Tambaku Chaakila Oob Ali (braises de tabac)
de Yugantar
Inde, 1982
synopsis
Tambaku Chaakila Oob Aali retrace l'histoire et les actions de grève du syndicat féminin de plus de 3 000 travailleurs du tabac à Nipani (Karnataka). Le film a été réalisé en collaboration avec des ouvrières des manufactures de tabac. Le film documente, reconstitue et fait avancer l'un des plus grands mouvements de travailleurs non organisés de son époque et de son contexte, qui a déclenché des processus de syndicalisation à travers le Karnataka et le Maharashtra tout au long des années 1980. Attiré par la puissance de ces grèves à grande échelle provoquées par les travailleuses et suivant l'esprit de mobilisation de la gauche syndicale et du mouvement des femmes, le collectif cinématographique Yugantar s'est lancé dans la réalisation de son deuxième film. Le collectif a passé quatre mois avec les ouvrières de l'usine de tabac de Nipani, écoutant leurs récits sur les conditions de travail abusives, discutant des stratégies de syndicalisation et des mesures concrètes pour élargir les solidarités entre les usines en vue d'actions de grève massives. Grâce à cette collaboration, l'équipe de tournage a pu filmer des circonstances à l'intérieur d'usines jusqu'alors non représentées dans les films, en suivant les indications des ouvrières quant au contenu, au lieu et à la manière dont leurs actions devaient être enregistrées. Le collectif a élaboré un scénario libre à partir des récits des travailleuses. L'engagement continu de Yugantar à l'égard de la complexité des amitiés politiques et de la manière de « se tenir avec » a provoqué une pratique cinématographique collaborative pionnière, incarnée par des reconstitutions à grande échelle de manifestations, une voix off comme témoignage pluriel et la production de la première présence à l'écran de femmes de la classe ouvrière s'organisant et « parlant au pouvoir ». Ce film est un exemple puissant de troisième cinéma féministe, un film d'usine, également appelé « manuel de grève » par les militants syndicaux actuels.
à propos du collectif
Yugantar est considéré comme le premier collectif de films féministes en Inde. Fondé par Deepa Dhanraj, Abha Baiya, Navroze Contractor et Meera Rao en 1980, le collectif a développé quatre films en collaboration avec des groupes de femmes existants ou en devenir : avec des employées de maison à Pune (Molkarin, 1981), des ouvrières d'usine à Nipani (Tambaku Chaakila Oob Aali / Tobacco Embers, 1982), avec Stree Shakhti Sanghatana, un collectif de recherche et d'action féministe à Hyderabad (Idi Katha Maatramena / is this just a story ?.) et avec des membres du mouvement environnemental Chipko (Sudesha, 1983), 1983) et avec des membres du mouvement écologiste Chipko (Sudesha, 1983).
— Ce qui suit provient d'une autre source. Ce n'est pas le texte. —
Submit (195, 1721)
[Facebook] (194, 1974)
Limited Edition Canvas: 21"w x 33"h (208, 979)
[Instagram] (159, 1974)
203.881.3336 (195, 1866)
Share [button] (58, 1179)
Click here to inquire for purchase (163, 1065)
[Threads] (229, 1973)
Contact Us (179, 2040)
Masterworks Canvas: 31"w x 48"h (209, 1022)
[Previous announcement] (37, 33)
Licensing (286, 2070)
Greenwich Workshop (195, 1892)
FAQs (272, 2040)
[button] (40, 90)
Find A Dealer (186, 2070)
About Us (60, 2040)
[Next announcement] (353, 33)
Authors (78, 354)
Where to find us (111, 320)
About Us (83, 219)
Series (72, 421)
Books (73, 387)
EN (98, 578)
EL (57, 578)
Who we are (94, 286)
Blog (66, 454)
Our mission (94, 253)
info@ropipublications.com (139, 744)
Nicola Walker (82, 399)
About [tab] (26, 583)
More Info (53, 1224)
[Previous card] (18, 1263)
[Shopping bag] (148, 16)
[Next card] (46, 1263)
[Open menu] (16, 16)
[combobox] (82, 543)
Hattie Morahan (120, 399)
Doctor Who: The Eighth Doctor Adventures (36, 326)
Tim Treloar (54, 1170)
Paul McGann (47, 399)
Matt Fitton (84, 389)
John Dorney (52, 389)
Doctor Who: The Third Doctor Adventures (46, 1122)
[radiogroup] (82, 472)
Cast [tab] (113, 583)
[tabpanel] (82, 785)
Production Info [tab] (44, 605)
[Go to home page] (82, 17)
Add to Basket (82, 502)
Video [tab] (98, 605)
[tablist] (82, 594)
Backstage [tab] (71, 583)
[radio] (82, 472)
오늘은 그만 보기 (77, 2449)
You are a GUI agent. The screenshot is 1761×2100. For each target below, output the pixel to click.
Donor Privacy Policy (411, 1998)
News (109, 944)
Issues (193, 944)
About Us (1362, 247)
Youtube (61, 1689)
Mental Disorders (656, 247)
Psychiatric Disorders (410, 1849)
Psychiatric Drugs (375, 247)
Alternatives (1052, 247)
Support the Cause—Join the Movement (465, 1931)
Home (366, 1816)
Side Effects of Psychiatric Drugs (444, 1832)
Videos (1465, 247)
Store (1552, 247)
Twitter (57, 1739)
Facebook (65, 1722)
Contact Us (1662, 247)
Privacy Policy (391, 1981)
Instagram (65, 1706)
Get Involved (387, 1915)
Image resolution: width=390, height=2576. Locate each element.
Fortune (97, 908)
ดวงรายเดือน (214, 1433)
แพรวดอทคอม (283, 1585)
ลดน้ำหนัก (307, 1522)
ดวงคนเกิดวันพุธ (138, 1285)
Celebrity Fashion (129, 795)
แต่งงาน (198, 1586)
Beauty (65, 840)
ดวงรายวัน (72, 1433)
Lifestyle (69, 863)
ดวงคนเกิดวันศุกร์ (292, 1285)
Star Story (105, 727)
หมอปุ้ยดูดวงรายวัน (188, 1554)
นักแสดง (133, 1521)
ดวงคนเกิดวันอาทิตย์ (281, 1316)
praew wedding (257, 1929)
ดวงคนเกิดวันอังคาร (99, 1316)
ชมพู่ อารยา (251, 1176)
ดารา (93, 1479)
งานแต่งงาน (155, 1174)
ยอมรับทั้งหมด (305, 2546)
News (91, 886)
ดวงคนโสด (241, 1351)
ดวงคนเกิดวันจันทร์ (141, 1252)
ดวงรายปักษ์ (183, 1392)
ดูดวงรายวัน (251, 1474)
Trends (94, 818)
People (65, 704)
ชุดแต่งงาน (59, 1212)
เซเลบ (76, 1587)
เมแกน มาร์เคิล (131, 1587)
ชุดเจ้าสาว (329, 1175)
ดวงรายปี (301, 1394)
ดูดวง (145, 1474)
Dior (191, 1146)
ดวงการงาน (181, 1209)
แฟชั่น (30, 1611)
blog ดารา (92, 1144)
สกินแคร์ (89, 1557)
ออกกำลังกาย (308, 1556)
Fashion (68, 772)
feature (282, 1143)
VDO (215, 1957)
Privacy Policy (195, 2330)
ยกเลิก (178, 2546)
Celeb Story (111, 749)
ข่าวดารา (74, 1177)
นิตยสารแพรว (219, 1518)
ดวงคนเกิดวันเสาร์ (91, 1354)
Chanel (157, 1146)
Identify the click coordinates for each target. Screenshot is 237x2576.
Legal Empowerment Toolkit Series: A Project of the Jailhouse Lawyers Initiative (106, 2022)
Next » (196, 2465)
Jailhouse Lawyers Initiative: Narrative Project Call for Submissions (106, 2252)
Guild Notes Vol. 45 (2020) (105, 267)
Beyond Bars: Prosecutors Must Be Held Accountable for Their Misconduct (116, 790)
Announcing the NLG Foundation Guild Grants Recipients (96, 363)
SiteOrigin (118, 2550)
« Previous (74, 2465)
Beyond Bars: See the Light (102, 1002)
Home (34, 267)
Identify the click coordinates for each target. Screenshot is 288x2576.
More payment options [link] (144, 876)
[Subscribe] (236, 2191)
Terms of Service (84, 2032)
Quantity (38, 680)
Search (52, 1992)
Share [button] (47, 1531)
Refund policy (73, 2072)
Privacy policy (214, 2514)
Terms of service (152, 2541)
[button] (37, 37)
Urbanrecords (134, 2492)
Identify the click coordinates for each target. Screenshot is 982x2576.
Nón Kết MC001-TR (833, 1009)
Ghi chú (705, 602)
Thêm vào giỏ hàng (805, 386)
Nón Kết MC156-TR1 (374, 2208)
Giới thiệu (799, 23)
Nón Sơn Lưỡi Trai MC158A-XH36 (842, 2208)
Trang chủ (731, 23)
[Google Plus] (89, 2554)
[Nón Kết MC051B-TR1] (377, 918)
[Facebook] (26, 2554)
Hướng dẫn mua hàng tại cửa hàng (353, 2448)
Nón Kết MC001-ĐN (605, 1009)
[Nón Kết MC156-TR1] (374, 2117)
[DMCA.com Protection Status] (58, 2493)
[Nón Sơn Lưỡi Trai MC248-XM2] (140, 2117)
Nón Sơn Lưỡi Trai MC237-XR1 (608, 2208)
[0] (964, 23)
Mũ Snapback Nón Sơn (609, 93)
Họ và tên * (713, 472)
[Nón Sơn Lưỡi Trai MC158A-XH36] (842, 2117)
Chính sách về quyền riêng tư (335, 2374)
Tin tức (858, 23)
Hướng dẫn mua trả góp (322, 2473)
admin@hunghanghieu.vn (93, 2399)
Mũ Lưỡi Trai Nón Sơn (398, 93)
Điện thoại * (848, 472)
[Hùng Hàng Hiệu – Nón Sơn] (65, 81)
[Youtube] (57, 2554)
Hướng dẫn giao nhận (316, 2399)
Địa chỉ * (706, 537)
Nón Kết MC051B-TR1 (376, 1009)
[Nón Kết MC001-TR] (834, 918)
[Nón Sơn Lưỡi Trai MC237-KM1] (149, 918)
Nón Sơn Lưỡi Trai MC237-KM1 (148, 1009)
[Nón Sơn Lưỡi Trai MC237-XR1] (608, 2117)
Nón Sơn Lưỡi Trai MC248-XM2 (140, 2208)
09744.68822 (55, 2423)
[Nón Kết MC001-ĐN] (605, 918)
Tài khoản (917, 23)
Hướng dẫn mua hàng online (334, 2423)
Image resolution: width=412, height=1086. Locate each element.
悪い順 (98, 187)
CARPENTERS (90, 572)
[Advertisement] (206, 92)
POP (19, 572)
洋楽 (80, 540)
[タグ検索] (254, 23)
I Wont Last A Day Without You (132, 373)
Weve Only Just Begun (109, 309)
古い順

L'énergie révolutionnaire des campus universitaires de l'époque, les mouvements pour la liberté civile et la gauche radicale, les luttes pour le droit à la terre et un sentiment général de possibilités et d'activisme créatif lié à l'émergence du mouvement autonome des femmes pendant la période qui a suivi l'émergence ont été à l'origine de la création du collectif en 1979/80. Le nom du collectif porte en lui l'idée d'une transformation historique radicale - Yugantar/ Change to a New Era (Changement vers une nouvelle ère).
Les œuvres cinématographiques de Yugantar font également partie des pionniers du cinéma documentaire indépendant d'État en Inde, qui s'est établi de plus en plus au cours des années 1980 et 1990, et doivent donc être abordées dans le cadre du mouvement naissant du documentaire politique indépendant en Inde. La reconnaissance du travail de Yugantar est essentielle pour souligner l'importance incontestable de l'approche particulière des femmes cinéastes et l'impact du discours féministe sur les innovations en matière de pratiques et d'esthétique documentaires dans le contexte indien et au-delà.
Aujourd'hui, nous pourrions considérer les films de Yugantar comme des documents vivants et continuellement réactivés, faisant partie d'une archive féministe en constante métabolisation qui prend sa place dans le présent et dans l'avenir.